* begin RECORDS SUPPLIED *

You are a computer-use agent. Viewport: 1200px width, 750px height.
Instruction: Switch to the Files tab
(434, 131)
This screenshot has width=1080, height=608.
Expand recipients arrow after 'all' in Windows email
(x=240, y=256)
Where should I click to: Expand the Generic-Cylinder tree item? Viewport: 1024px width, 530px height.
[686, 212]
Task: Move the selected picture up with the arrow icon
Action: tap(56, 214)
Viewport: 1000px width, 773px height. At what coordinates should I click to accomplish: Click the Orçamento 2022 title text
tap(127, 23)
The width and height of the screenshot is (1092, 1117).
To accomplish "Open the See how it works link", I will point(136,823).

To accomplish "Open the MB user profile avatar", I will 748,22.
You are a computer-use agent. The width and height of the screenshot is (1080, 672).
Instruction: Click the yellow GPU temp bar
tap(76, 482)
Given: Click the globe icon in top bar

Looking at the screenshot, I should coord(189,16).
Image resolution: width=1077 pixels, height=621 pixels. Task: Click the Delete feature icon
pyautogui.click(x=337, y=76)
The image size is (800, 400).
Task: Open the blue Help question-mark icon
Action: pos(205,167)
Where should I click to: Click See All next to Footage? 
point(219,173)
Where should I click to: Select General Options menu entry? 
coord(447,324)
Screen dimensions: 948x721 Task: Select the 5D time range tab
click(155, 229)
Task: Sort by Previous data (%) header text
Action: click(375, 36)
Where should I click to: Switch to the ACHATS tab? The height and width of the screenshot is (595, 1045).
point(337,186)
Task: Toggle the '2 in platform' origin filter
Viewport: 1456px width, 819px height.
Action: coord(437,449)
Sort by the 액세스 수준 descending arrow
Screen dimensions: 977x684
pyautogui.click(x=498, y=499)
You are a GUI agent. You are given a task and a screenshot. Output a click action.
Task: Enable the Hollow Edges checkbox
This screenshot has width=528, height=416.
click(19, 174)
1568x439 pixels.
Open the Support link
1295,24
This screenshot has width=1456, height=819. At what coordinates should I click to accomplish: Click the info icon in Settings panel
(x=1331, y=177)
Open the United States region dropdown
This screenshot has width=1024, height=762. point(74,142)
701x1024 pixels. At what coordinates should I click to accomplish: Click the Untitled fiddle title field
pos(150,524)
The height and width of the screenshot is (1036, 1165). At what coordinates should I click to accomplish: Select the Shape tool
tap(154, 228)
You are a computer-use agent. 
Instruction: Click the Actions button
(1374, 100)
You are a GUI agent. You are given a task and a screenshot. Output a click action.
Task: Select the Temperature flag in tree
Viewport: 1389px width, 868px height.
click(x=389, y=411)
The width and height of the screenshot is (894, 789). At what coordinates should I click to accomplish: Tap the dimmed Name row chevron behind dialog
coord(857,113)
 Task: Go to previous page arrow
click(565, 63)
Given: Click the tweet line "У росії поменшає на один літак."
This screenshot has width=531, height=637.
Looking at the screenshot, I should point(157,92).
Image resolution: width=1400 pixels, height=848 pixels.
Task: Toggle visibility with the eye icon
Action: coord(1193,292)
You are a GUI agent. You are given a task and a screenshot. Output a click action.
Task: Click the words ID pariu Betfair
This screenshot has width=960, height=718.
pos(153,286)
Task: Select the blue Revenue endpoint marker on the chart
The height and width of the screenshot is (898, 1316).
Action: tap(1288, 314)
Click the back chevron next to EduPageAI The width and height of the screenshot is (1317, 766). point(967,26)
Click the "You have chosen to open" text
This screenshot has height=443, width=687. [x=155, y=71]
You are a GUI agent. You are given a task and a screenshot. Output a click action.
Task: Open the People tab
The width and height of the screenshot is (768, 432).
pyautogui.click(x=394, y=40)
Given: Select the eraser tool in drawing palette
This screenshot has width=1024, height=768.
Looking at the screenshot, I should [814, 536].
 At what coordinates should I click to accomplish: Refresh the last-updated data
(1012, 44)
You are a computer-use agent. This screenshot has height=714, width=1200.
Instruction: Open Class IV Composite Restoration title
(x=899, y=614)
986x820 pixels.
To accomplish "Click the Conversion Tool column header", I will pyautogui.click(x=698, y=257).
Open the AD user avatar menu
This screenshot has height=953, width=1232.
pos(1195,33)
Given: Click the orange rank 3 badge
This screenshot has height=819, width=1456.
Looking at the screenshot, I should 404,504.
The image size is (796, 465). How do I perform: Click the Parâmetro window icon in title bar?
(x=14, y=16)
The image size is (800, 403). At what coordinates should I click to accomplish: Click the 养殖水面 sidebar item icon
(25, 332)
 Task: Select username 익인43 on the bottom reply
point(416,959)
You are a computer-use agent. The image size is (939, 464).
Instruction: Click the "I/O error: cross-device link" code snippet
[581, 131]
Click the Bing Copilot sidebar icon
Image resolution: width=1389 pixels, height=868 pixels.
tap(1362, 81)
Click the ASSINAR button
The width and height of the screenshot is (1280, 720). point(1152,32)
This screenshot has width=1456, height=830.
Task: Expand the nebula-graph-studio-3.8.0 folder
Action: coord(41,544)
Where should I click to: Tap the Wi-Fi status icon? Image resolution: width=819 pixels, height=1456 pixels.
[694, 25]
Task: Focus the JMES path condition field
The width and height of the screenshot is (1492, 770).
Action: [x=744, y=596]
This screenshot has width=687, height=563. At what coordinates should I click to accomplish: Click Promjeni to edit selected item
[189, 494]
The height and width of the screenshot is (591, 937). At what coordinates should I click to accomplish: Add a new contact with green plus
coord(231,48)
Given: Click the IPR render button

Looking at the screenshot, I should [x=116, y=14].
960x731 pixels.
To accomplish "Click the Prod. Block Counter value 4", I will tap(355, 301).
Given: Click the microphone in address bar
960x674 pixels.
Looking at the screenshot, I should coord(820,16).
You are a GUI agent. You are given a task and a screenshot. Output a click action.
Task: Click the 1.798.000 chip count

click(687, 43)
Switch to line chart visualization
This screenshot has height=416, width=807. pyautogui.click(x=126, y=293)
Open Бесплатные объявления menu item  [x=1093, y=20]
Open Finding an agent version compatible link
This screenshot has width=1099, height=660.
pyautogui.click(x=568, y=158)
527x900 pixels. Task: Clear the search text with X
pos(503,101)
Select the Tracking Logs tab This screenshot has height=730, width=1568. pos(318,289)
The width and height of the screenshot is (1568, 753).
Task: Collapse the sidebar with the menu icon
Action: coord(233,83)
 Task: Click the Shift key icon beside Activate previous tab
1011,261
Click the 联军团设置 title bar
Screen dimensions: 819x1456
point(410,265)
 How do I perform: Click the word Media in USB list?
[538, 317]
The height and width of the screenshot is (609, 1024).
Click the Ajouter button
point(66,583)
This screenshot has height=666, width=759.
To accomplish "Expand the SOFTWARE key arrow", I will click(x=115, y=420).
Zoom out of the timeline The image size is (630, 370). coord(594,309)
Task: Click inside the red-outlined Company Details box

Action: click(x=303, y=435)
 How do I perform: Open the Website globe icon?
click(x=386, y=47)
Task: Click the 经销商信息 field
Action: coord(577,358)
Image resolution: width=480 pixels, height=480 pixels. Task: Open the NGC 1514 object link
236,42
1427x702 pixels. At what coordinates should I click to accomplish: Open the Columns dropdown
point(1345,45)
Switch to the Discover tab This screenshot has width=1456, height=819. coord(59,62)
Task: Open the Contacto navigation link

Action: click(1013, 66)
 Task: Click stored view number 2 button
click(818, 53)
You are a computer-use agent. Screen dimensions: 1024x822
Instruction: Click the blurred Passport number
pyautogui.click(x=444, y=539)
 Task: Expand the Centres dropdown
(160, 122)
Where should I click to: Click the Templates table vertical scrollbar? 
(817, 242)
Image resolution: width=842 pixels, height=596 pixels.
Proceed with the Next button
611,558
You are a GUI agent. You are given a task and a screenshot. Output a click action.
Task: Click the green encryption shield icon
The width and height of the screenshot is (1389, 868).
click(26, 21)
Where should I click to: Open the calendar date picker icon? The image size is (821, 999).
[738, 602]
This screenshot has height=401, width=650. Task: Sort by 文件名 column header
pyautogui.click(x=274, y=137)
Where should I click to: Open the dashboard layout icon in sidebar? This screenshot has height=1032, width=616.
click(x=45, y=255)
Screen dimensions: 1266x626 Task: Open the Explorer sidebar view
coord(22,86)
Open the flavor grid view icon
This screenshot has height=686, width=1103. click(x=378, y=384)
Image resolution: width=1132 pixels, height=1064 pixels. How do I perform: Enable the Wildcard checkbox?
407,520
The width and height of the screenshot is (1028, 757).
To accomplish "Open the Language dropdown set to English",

* end RECORDS SUPPLIED *

Copy the rows verbatim, from the very first one up to and including the line that contains "tap(127, 23)".

You are a computer-use agent. Viewport: 1200px width, 750px height.
Instruction: Switch to the Files tab
(434, 131)
This screenshot has width=1080, height=608.
Expand recipients arrow after 'all' in Windows email
(x=240, y=256)
Where should I click to: Expand the Generic-Cylinder tree item? Viewport: 1024px width, 530px height.
[686, 212]
Task: Move the selected picture up with the arrow icon
Action: tap(56, 214)
Viewport: 1000px width, 773px height. At what coordinates should I click to accomplish: Click the Orçamento 2022 title text
tap(127, 23)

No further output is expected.